2014年9月16日、17日に3番草の調査を行いました。今年は梅雨明け後、晴天の日が続くことがなく、連日のように雨が降ったりやんだりを繰り返し、気温も例年より低い傾向がありました。そのために2番草刈り取りが遅れて8月中旬になったところもありました。
 調査結果の概要は以下の通りです。
1.イタリアンライグラスの越夏
 例年標高800m以上の草地では、株で夏を越し、3番草で出穂し、種子を着けるイタリアンライグラスがかなり観察されます。今年は標高700m位の草地でイタリアンライグラスの越夏が観察され、標高がさらに高い草地では、2番草刈り取り時(7月末)に存在した株のほとんどが夏を越したようです。
 例年の3番草は、ほとんどの草地でメヒシバ、イヌビエが優勢となり、3番刈りはメヒシバとイヌビエで穫れるということになります。しかし、今年はイタリアンライグラスの株が2番刈り後も生き残ったため、メヒシバ、イヌビエの発芽や初期成長が抑制されています。収量という点では、草高が高くなるイヌビエなどが多いほど大きくなりますので、イタリアンライグラスが多くなった草地では、栄養的には高い乾草あるいはサイレージになりますが、3番刈り収量が少なくなる傾向がでると思われます。
 また、例年の1番草は、前年の秋の3番刈り取りの後に発芽・成長したイタリアンライグラスが成長したものですので、発芽時の天候や冬の寒さの影響を受け易く、また、春の成長や密度も天候により大きな影響を受けることがあります。今年イタリアンライグラスが株で夏を越した割合が高い草地では、イタリアンライグラスが株で冬を越すために春の成長も速く、1番草収量も増える可能性があります。

夏を越しイタリアン
イタリアンライグラスのほとんどの株が越夏し、
3番草が従来のイヌビエからイタリアンになった草地

2.オーチャードグラスが多い草地の状況
 気温が低い天候が続き、オーチャードグラスやトールフェスクの成長も順調です。ただし、2番草の刈り取りが遅れた草地では、オーチャードグラスの株が大きくなり、刈り取ると株と株との間が拡がっていることがわかります。株密度の減少、裸地の増加は、エゾノギシギシなどの雑草の侵入、密度不足による減収につながる恐れもあります。今後の経過を観察し、対応策を検討する必要がでてくるかもしれません。

3.土壌酸性化が牧草の成長に及ぼす影響
 鶏糞焼却灰の利用で、徐々に土壌酸性の矯正が進んでいますが、一方では、土壌の酸性化を進める要因も未だ働いています。酸性雨の影響もあると思われますし、草地用BB肥料(単肥をブレンドした肥料)の窒素源として硫安が使われているものが現在も使用されています。

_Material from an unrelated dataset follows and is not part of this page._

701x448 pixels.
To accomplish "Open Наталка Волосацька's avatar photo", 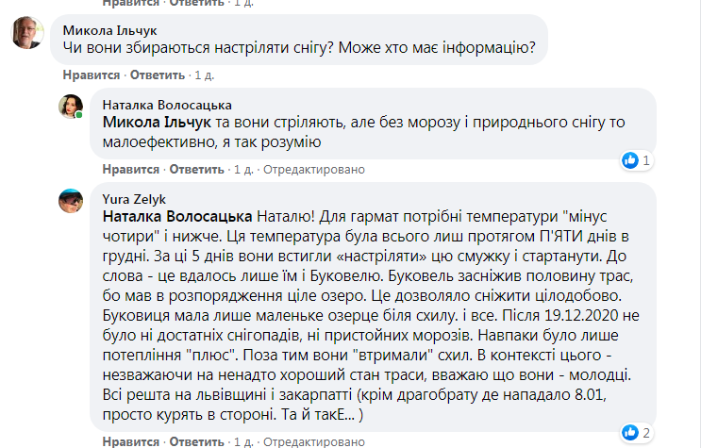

①酸性化が進み、土壌中に遊離のアルミニウムが増え、牧草の根の伸長が阻害されています。草地で草を握り、引っ張って抜けるようであればアルミの害が出ていると考えられます。浅い根の牧草は、成長が天候の影響を受け易く、施用された肥料だけで成長していますので、土壌の地力を生かせず、成長は肥料の量に敏感に反応します。

②酸性土壌では、施肥したリン酸は、土壌中のアルミニウムなどと結合し、牧草が吸収できない状態になります。リン欠乏による、下葉から茶褐色になり、枯れ上がる現象が刈り取り後再生の早い時期からみられます。

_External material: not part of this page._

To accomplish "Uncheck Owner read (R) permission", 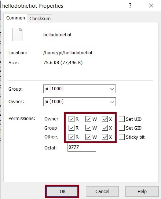I will tap(72, 119).

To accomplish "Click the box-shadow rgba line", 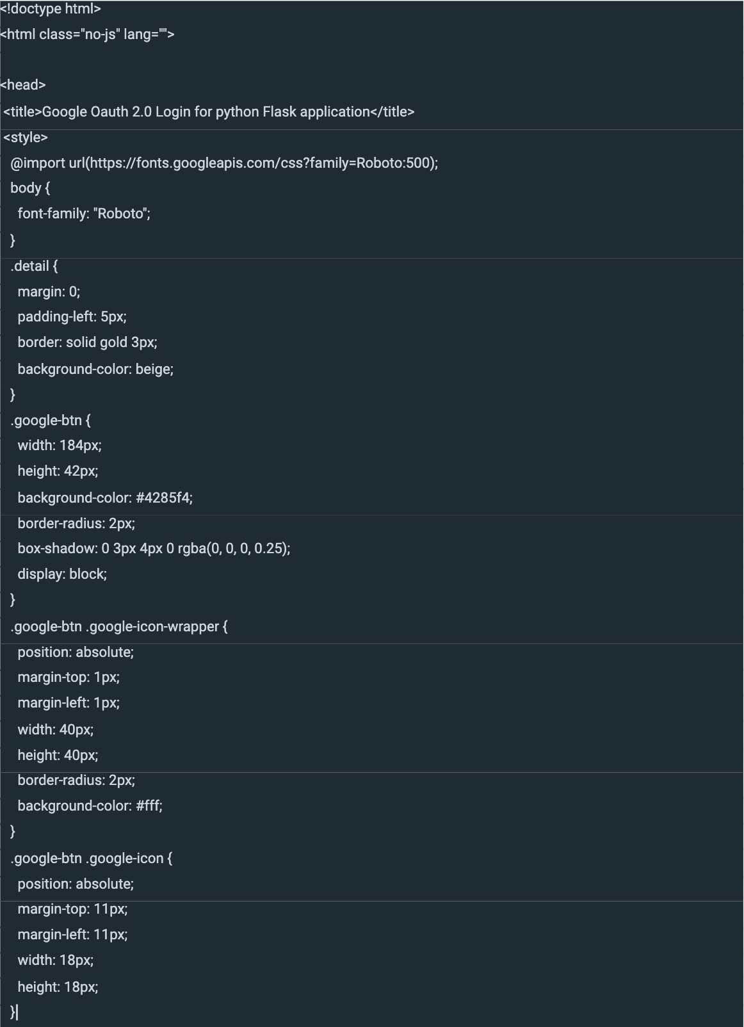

③酸性土壌で植物が吸収できなくなり、欠乏症状が出る可能性がある成分としては、苦土(マグネシウム)があります。久住でも、写真のように葉の葉脈の間が白く抜けるMg欠乏症が見られるようになった草地があります。酸性の矯正と苦土の施用が必要です。

 このような土壌酸性化による養分欠乏傾向は、牧草の生長に悪い影響が及ぶだけではなく、牛の食い込み、健康にも直接影響を及ぼします。昔から言われているように、土を健全にすることは健康な牛つくりの基本です。